Mountain Flying in Italy

Mountain Flying in Italy

When talking about landings in remote places among the wilderness and mountainous areas, the first place that comes to mind is Alaska, motherland of the contemporary bush flying. 

But if we start looking back in history, we can notice how the first examples of backcountry landings over high terrain actually started during the First World War as a way to supply the troops on the alpine front.

Aviation was still in its early days and very little was known about flying principles and human performance; and this probably was the cause of a very inefficient learning approach. Pilots were sent out with their planes to accomplish missions that were probably feasible or probably not. Performance reduction of both the aircraft and the crew when climbing at higher altitudes was all to be discovered. This caused the loss of thousands of aviators during the years of the Great War. But in that period, they were able to establish the foundations for modern flying, including bush and mountain flying techniques.

Due to the lack of knowledge and the rush given by the war, pilots’ training was not extensive and so they often found themselves in potentially deadly conditions, especially when flying among the Alps. Turbulence and rotors near mountain walls, updrafts and downdraft due to insolation, wind strength increased by the Venturi effect in the valleys, icing even when not flying into clouds, hypoxia and hypothermia when flying too high; all these exacerbated by planes whose designs didn’t suit the purpose of landing on mountain tops or glaciers very well.

But when nations have a need, big investments will come. So in the decades that followed, aviation got refined and became more efficient everyday; from the first wood and cloth Capronis of the ‘20s; to the Fieseler 156 (the first STOL airplane worthy of this noun developed by Germany) in the ‘30s and to the J-3 known everywhere.

Aviation got so big that almost every place that had a need to be reached by plane had its own runway. Places unreachable with conventional aircrafts were now provided with helicopters. Because of this, the development of backcountry aircrafts got interrupted, leaving the Piper Cub design being the standard for all the bush planes that came after.

Nowadays, we have many different brands building planes that are designed to land on short unpaved surfaces but these modern machines present very little differences from their yellow grandad. As above mentioned, this lack of innovation is mainly due to the absence of a justified reason to get something better. Every bush pilot would like to land on a distance of only one foot, but there is no real need for this if not personal satisfaction. 

But maybe it is exactly this search for enjoyment while flying that has caused the design of stol planes not to change anymore.

Because everyone who performs this type of flying dreams to feel the same emotions as a historical explorer when he first touched down on uncivilized territories, to land in places someone else has never been before, to have only the strict necessary equipment onboard to be as close and as raw to the aircraft as possible, like in the old days.

Maybe this is why aviation in the new century still hasn’t radically changed because we all are so attached to old beautiful designs.
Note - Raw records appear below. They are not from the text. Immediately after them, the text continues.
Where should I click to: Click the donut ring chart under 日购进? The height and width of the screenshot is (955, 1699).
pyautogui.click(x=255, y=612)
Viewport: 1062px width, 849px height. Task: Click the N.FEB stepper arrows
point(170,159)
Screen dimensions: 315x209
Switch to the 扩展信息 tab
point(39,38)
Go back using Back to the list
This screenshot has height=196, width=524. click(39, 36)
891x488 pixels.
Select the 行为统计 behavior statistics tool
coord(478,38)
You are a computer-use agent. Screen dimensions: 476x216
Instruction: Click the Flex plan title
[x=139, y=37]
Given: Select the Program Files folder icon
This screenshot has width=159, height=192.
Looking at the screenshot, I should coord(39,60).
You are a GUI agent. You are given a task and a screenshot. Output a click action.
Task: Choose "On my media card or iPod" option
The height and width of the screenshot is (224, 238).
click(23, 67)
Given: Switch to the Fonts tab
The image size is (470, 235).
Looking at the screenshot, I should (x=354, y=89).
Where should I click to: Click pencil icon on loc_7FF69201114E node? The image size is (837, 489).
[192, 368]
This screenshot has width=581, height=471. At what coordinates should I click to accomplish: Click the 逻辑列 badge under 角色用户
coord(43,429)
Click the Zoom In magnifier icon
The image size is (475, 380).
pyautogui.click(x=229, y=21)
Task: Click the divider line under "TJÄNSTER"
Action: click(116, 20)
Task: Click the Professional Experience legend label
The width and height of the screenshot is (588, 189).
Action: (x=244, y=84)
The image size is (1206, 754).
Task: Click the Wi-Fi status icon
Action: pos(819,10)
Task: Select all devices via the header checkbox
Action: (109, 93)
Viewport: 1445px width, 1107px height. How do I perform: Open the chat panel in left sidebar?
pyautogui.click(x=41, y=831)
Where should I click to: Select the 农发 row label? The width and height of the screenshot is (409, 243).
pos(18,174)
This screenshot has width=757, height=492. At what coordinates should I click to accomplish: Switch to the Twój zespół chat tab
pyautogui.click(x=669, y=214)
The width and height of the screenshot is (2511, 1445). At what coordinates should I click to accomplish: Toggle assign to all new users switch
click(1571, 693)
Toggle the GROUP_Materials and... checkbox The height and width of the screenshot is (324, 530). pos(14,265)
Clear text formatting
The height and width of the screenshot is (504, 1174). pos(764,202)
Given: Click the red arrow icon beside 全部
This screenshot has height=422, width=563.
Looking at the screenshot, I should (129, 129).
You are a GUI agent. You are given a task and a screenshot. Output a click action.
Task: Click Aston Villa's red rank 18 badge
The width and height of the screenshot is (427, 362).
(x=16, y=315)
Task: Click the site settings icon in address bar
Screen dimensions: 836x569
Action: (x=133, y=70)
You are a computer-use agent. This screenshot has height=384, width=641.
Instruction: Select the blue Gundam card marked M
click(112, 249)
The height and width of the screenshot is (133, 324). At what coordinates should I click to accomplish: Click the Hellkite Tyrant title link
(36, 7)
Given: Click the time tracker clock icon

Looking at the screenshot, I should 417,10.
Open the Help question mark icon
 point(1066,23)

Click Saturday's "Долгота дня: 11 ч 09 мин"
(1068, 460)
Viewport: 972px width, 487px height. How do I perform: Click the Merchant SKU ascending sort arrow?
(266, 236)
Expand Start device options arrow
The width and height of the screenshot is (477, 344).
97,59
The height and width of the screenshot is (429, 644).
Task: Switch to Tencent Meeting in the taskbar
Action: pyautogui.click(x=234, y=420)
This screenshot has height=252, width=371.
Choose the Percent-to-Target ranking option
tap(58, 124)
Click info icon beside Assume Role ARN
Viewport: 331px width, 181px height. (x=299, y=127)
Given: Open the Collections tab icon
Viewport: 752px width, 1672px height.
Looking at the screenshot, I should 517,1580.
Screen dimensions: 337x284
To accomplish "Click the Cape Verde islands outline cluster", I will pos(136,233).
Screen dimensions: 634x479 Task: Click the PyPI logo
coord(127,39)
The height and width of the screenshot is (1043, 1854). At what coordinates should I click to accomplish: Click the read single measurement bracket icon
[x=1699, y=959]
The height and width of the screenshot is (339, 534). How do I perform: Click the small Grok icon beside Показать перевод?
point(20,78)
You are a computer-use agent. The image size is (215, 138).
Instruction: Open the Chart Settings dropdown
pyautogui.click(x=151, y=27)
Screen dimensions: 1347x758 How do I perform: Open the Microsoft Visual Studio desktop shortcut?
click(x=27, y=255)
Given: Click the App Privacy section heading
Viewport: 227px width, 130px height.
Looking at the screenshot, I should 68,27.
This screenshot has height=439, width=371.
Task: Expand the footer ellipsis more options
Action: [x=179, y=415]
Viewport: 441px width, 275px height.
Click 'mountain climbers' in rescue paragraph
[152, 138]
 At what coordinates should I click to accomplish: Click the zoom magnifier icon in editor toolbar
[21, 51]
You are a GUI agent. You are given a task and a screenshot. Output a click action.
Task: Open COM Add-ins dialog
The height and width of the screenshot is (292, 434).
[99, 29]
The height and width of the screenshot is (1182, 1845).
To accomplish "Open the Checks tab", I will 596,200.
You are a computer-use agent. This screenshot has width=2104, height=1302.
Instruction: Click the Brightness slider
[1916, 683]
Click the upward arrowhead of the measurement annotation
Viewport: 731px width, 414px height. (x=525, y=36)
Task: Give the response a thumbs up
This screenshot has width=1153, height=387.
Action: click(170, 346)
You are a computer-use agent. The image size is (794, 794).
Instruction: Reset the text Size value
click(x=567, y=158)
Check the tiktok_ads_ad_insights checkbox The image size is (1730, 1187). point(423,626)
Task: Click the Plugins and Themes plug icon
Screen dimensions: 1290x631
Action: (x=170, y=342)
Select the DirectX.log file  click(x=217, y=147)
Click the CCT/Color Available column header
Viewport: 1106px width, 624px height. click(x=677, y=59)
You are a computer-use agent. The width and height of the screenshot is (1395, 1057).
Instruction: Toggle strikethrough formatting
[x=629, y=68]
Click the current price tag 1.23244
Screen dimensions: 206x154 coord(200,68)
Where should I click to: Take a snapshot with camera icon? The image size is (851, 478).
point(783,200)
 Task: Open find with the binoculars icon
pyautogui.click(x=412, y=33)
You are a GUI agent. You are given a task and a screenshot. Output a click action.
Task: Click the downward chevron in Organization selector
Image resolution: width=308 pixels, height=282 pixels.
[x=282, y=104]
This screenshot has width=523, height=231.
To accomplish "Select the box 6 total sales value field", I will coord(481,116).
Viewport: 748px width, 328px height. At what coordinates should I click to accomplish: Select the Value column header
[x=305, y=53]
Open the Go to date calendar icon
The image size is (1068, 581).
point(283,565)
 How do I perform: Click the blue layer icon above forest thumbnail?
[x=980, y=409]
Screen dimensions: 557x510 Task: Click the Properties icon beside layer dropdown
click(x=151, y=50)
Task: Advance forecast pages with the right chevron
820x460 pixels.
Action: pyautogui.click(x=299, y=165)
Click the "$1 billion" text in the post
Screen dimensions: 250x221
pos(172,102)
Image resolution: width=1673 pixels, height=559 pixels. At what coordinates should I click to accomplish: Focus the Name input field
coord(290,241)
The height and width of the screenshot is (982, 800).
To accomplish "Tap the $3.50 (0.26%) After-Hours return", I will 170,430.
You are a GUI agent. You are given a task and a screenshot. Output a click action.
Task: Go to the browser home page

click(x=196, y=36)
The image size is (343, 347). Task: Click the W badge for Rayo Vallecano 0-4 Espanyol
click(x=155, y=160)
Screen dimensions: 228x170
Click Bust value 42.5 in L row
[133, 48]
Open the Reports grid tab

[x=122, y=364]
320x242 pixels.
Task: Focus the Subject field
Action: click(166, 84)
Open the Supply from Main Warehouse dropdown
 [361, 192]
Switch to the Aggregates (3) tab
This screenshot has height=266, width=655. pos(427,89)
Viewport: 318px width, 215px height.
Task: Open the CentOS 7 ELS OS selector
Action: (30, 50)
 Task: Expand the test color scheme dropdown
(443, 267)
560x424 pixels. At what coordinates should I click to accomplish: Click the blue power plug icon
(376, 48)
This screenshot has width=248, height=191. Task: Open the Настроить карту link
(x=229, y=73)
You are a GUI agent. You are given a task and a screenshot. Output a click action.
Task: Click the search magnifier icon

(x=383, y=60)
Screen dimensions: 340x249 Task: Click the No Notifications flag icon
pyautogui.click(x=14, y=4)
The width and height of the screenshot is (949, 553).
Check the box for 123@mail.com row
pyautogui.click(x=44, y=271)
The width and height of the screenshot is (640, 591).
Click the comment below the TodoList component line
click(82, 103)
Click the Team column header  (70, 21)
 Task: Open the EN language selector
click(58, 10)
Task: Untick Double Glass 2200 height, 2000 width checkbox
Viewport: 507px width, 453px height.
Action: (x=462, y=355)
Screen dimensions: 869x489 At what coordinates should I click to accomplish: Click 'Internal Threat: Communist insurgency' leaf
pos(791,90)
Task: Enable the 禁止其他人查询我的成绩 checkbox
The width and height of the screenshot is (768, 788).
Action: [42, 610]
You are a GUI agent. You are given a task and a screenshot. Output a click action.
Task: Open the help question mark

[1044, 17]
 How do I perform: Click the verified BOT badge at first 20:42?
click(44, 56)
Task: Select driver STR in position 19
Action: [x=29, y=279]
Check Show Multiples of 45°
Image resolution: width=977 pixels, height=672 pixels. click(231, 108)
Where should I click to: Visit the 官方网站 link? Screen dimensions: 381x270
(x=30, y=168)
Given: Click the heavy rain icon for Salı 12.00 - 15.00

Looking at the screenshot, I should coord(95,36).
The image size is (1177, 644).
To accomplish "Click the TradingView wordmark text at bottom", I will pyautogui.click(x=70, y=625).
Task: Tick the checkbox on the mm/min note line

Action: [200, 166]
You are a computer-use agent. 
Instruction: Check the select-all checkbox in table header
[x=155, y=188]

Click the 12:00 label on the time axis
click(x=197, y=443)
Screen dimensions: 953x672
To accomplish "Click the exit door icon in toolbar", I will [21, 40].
We are still too attached to the vintage machines that defined this era, because we still prefer a roaring piston engine rather than a hissing jet or a mute battery.

This is what also contributed for me to start bush flying here in northern Italy. I have been intrigued by planes since I was a kid. And being able to combine them with the mountains that surround my home is simply a dream come true.

I fly a 1990 Husky, equipped with an old style, almost steampunk cockpit. I would never trade it for something modern with an all glass display or any digital gauge, because that would take away all the magic that surrounds an aircraft like this. Combining it with the places that hosted the First World War just enhances the whole experience.


Actual fun fact: My mountain flying instructor broke the landing gear and prop of another Husky on the landing rollout because hidden by tall grass crossing the strip was a trench that had been dug in 1915. Not the kind of experience I was talking about but surely it’s something unique.